What you will do>
1. Repeat the stretch of the tax appeal ruling from "[16] With respect" through "he was entitled.".
2. From the tax appeal ruling, list each consideration it names for imposing gross negligence penalties, one per line.
3. Pick up the tax appeal ruling after its final sentence and continue it.

Passage given>
- - -

Madsen took at face value, and from which she determined that the domestic
sales appeared to be something in the order of 66% of total sales. The assessor
used a lower percentage and in the assessments under appeal 53.4% was used to
represent domestic sales. I would think from the evidence that that
percentage is on the low side and thereby gives the benefit of doubt to Mr.
Brown.
[16] With respect to
the input tax credits, it is apparent that in the assessments care was taken by
the assessor and Ms. Madsen to make sure that payments for insurance and other
supplies not subject to GST were not the subject of input tax credits, but to
ensure that those supplies on which GST should have been paid were taken into
account in determining the input tax credits applied in the assessments. This
was done notwithstanding that no evidence was presented to the Minister at any
stage, as I understand it, that those input tax credits were, in fact, paid. So
that again, Mr. Brown was given the benefit of the doubt in respect of the
computation of the input tax credits to which he was entitled.
[17] The other item
that Mr. Brown has contested is the penalties imposed on him under the Excise
Tax Act. He has been subjected to late filing penalties under section 280
and also to the gross negligence penalties. The income tax assessments include
gross negligence penalties as well. There has been a considerable amount
written over the years in respect of gross negligence penalties dealing with
such matters as what is gross negligence. According to the Court of Appeal, it means
negligence of a substantial character or words to that effect. Considerations that
ought to be taken into account in imposing gross negligence penalties include
such things as the background, intelligence and general business acumen of the
taxpayer involved, whether the amounts of income understated, or other tax
understated, would be oversight or something greater than oversight, the
magnitude of the amounts involved, the amount of attention paid by the taxpayer
to disclosure and so on. This is not what I would call a close case in respect
of the application of gross negligence penalties. The Appellant has a high
school education. He did not have an accounting background nor post‑secondary
education, but he is certainly a person of some intelligence and business
acumen who was able to begin and to operate, apparently quite successfully, a
business which produced very substantial revenues for him.

- - -

Dataset section>
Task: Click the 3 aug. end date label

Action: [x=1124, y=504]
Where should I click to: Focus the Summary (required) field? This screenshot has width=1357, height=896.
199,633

- - -

Responses to the exercise>
1.
[16] With respect to
the input tax credits, it is apparent that in the assessments care was taken by
the assessor and Ms. Madsen to make sure that payments for insurance and other
supplies not subject to GST were not the subject of input tax credits, but to
ensure that those supplies on which GST should have been paid were taken into
account in determining the input tax credits applied in the assessments. This
was done notwithstanding that no evidence was presented to the Minister at any
stage, as I understand it, that those input tax credits were, in fact, paid. So
that again, Mr. Brown was given the benefit of the doubt in respect of the
computation of the input tax credits to which he was entitled.

2.
The background of the taxpayer involved
The intelligence of the taxpayer involved
The general business acumen of the taxpayer involved
Whether the amounts of income or other tax understated would be oversight or something greater than oversight
The magnitude of the amounts involved
The amount of attention paid by the taxpayer to disclosure

3.
[18] The magnitude of
his underdeclaring of revenues and of his overstatement of expenses is, to say
the least, substantial. It would be difficult, I think, to characterize as mere
oversight, the filing of an income tax return that declares a business loss of
something close to $6,000, when the true profit of the business was $112,000. Those
are the kinds of magnitude certainly that applied in 2000 and 2001. In the
first two years, 1998 and 1999, the actual income as assessed is in the order
of $50,000 to $60,000 and that declared in the order of $4,000 to $5,000, so we
are talking of a ratio even in those years of something like $1 declared for
every $10 profit. This is, as I say, not mere oversight, nor can it be
attributed simply to sloppy bookkeeping.
[19] I am satisfied from the totality of the evidence that what we have, at
least in the four years under appeal (and, of course, I have no evidence before
me as to other years) is a pattern of understating the profit of the business
quite deliberately, and on an escalating basis. Both the income tax and the goods
and services tax rely on self‑reporting to a very large extent. The
reason that those statutes provide for fairly severe penalties for people who
deliberately, or even through negligence of a serious nature, understate their
income is because a self‑reporting system must have some discipline to
it. So it is no unimportant matter when an audit turns up deliberate evasion of
the magnitude that we have here.
[20] Quite apart from
all of that, in respect of the gross negligence penalties under the Income
Tax Act, the Appellant in his own evidence early on made it clear that he
signed his returns for each of the four years under appeal without having paid
the least attention to what income was included in them and what expenses were claimed
in them. He said that he kept the records that he kept, prepared spreadsheets from
them and gave them to a tax preparer who, in each year, prepared the returns
for him based on the material that he gave her. We did not hear from her on
that, but taking that statement at its face value, it still leaves the
Appellant with an onus to look at the completed return before signing it and
filing it with the Minister. The declaration that the taxpayer makes when he
signs that form is,
I certify that
the information given on this return and in any documents attached is correct,
complete and fully discloses all my income.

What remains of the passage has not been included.